Back in 1987 Frans Brüggen, the erstwhile baroque flautist, conducted the 77 members of his Orchestra of the 18th Century in a studio recording of Beethoven's EROICA SYMPHONY. Over the course of his lifetime, they have performed that piece more than a hundred times, but on that particular occasion a video was made, a marvelous demonstration of the various original instruments and the kinds of sound that they make. Philips released the video on laserdisc, and it has been one of my favorites ever since.
A few years later I bought a CD release of the same piece with the same conductor and orchestra, and found it shockingly inferior to the audio quality of the laserdisc. The sound was pinched, strident and erratic. I learned from this that the CD format was doing the original instrument movement no favors. I dutifully purchased Brüggen's 1992 recording of Beethoven's NINTH, but I knew that what I was hearing was not the sound that they had actually produced with their instruments. Like Gardiner, who made his HIP recording only the month before, Brüggen took all four of the repeats in the Vivace (second) movement; the Gulbenkian Choir Lisbon, Lynne Dawson, Jard van Nes, Anthony Rolfe Johnson and Eike Wilm Schulti did Beethoven justice in the sung portions of the Finale. I did not invest in that full set of nine symphonies, because of my distaste for CDs.
The appearance of a new cycle recorded recently by Brüggen on SACD gives us a chance to hear these original instruments as they are meant to sound. If one were fussy, one might note that Beethoven did not begin composing his symphonic cycle until the 18th Century was already ended, and a quarter century passed before the cycle was completed. The use of original instruments stresses the roots of Beethoven's symphonic writing in the previous century, while use of modern instruments stresses the forward thrust of his writing to dominate the next two centuries.

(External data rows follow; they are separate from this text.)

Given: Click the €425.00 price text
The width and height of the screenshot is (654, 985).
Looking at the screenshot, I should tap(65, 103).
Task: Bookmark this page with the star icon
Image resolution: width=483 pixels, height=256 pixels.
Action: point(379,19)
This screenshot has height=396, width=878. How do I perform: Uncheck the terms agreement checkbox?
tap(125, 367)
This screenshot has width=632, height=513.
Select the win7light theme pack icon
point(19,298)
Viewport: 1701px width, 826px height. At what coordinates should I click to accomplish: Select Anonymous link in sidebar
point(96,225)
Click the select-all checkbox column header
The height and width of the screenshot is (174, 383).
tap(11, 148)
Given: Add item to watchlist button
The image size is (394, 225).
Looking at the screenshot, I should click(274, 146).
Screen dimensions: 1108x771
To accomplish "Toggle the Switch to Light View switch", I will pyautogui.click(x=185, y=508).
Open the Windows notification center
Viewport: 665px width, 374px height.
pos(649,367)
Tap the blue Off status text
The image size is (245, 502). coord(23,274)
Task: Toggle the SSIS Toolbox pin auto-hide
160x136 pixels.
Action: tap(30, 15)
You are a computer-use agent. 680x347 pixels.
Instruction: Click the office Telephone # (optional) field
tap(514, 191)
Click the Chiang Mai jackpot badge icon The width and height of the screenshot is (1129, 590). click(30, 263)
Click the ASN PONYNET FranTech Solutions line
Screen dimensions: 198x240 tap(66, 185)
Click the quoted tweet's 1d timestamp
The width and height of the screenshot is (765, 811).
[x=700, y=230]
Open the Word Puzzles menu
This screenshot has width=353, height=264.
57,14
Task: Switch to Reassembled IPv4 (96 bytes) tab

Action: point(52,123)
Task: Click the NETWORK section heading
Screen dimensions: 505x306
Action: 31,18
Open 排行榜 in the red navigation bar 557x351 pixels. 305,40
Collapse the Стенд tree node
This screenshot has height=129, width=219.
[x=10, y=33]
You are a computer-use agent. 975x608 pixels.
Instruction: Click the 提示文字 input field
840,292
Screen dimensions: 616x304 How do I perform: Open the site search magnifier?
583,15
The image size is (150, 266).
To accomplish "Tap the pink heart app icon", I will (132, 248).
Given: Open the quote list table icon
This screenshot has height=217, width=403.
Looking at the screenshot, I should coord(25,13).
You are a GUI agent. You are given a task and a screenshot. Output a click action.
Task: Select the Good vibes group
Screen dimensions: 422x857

No one recording can bring out all the dimensions of these seminal pieces, but for thirty years Brüggen has fine-tuned his own approach, and it deserves respect in its own right. Perhaps one should own three recordings of the Beethoven symphonies--Beethoven past (for which I nominate Brüggen), Beethoven present (perhaps Zweden) and Beethoven future (Thielemann). (I do not find any Beethoven cycle before 1999 to have the sonic dimensions required to convey the music.)
My copy will be coming to me on the first of October and if necessary I will add to these comments.
Meanwhile, those interested in Brüggen's earlier career as a baroque flautist may want to investigate the SACD releases of Handel works, and the "Pavane Lachrymae" coming out in Japan at this time.